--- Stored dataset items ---
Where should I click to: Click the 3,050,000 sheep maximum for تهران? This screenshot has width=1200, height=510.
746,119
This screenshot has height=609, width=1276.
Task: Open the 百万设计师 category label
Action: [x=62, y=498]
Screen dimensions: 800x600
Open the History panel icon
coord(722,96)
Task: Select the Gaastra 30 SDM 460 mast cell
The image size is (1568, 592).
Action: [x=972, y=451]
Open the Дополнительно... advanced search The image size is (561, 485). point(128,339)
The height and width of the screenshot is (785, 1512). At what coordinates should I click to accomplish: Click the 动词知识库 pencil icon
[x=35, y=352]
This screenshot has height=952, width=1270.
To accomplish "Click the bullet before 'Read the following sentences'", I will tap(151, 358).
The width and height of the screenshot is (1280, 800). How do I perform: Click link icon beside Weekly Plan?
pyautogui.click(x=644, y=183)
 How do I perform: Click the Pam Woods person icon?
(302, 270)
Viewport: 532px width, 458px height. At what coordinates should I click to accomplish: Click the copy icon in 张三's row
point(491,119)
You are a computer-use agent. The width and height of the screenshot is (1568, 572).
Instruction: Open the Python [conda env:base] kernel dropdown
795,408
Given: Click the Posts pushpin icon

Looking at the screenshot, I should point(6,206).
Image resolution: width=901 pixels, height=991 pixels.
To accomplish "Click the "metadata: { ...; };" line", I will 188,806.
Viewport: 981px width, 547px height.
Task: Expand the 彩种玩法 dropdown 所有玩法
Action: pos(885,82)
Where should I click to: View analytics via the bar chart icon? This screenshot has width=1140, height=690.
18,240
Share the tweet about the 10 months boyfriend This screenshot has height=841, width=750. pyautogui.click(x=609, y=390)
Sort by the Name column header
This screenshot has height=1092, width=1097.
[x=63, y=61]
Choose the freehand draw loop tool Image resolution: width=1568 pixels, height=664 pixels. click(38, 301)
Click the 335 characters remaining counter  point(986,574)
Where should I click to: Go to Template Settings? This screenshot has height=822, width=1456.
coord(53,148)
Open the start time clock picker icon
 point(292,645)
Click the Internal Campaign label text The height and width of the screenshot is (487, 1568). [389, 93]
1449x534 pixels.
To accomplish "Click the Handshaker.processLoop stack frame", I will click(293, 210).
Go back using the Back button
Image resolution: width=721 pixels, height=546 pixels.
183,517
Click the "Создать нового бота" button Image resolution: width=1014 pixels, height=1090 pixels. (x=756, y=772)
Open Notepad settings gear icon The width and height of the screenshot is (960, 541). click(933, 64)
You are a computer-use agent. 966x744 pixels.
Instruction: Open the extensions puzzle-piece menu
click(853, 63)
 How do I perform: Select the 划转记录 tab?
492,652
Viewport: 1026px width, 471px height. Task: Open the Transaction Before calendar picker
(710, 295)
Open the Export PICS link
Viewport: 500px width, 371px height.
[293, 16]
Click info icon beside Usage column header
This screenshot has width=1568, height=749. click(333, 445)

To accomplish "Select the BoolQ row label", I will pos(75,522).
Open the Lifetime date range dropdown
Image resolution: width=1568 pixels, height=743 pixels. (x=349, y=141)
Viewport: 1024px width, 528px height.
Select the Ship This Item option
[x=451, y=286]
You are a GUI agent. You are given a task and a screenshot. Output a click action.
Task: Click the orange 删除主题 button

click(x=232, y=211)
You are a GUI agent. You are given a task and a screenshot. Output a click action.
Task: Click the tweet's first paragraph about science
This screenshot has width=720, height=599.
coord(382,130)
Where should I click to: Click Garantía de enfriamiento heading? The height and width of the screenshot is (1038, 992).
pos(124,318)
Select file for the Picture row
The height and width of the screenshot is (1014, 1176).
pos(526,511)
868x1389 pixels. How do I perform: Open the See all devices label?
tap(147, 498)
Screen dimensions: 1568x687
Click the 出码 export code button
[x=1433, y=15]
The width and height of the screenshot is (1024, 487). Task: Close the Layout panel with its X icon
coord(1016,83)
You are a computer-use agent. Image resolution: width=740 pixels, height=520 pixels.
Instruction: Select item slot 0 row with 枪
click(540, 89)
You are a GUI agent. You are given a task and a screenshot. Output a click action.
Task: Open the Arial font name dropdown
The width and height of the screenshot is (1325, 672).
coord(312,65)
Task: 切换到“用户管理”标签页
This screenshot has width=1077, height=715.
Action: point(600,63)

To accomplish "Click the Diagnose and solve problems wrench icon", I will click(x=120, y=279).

--- What you are asked to do ---
Using the records above, copy all lines that include the word "tweet".

--- Answer to the problem ---
Share the tweet about the 10 months boyfriend This screenshot has height=841, width=750. pyautogui.click(x=609, y=390)
Task: Click the tweet's first paragraph about science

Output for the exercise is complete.